### TASK BRIEF:
In the listing below, a line holding "Task: Click the HOW TO PLAY button" and a line holding "This screenshot has height=400, width=640." mark the range. Retype both exactly, with all lines between them.

### DATASET EXTRACT:

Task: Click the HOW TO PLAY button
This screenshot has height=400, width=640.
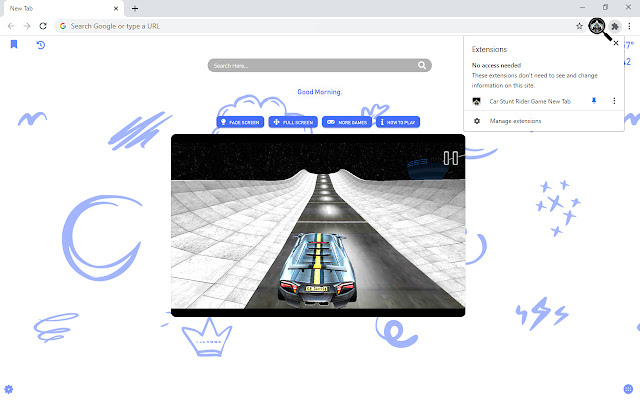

* * *

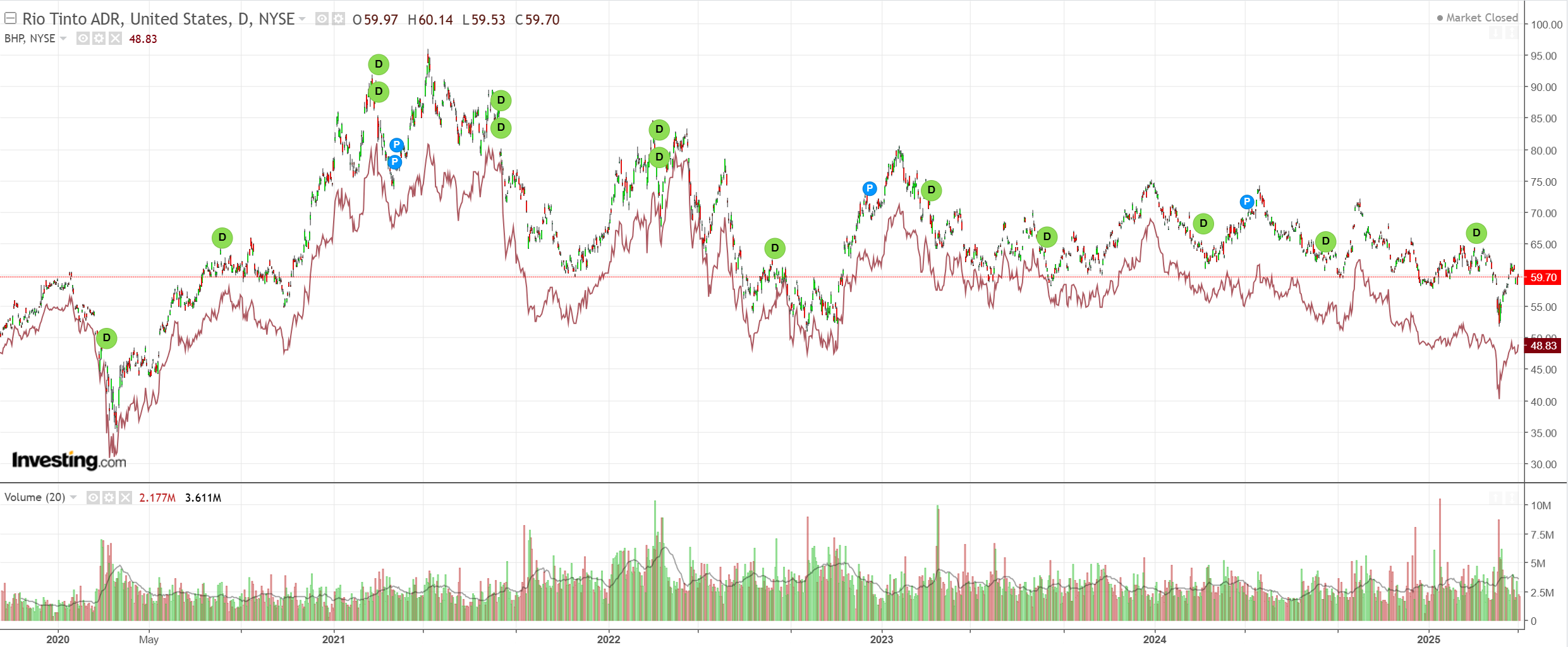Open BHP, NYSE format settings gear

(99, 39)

--

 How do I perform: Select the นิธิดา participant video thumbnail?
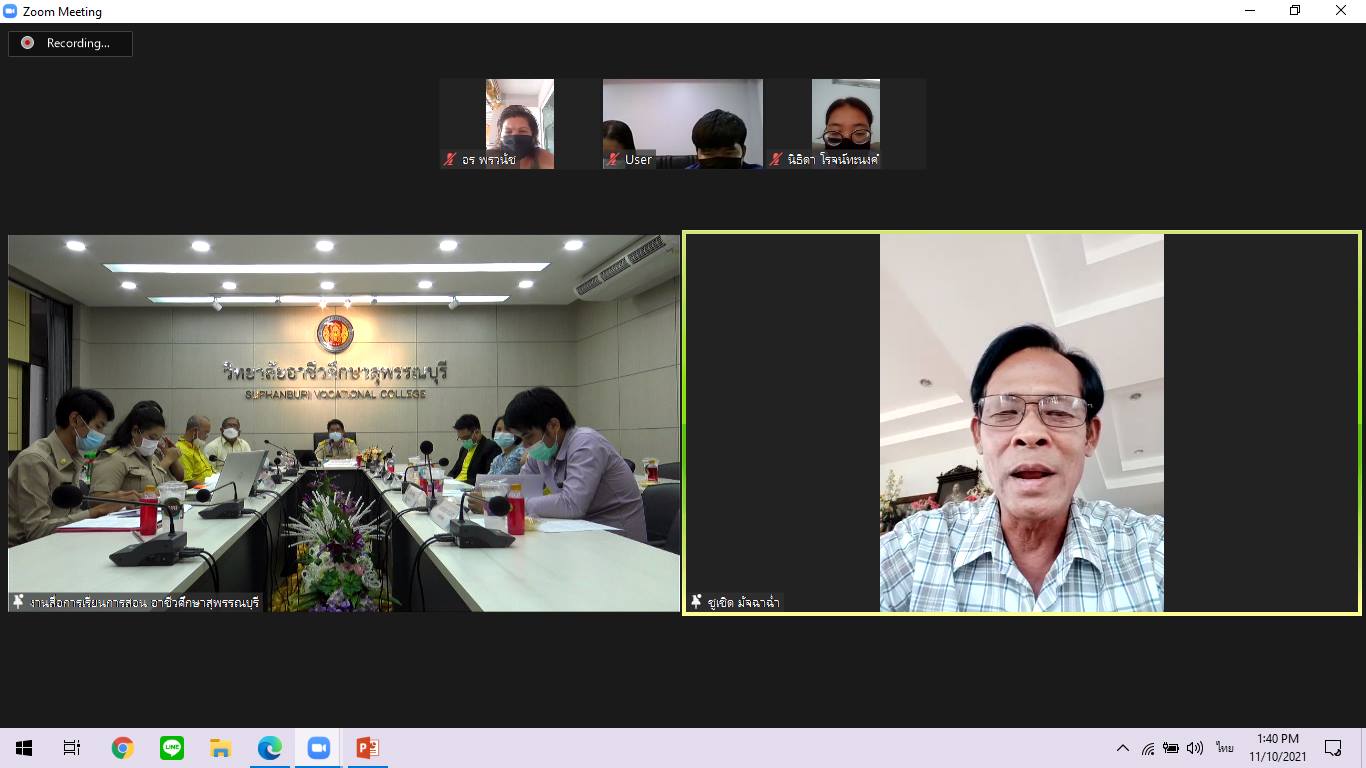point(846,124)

### THE COMPLETED TASK:
Task: Click the HOW TO PLAY button
This screenshot has height=400, width=640.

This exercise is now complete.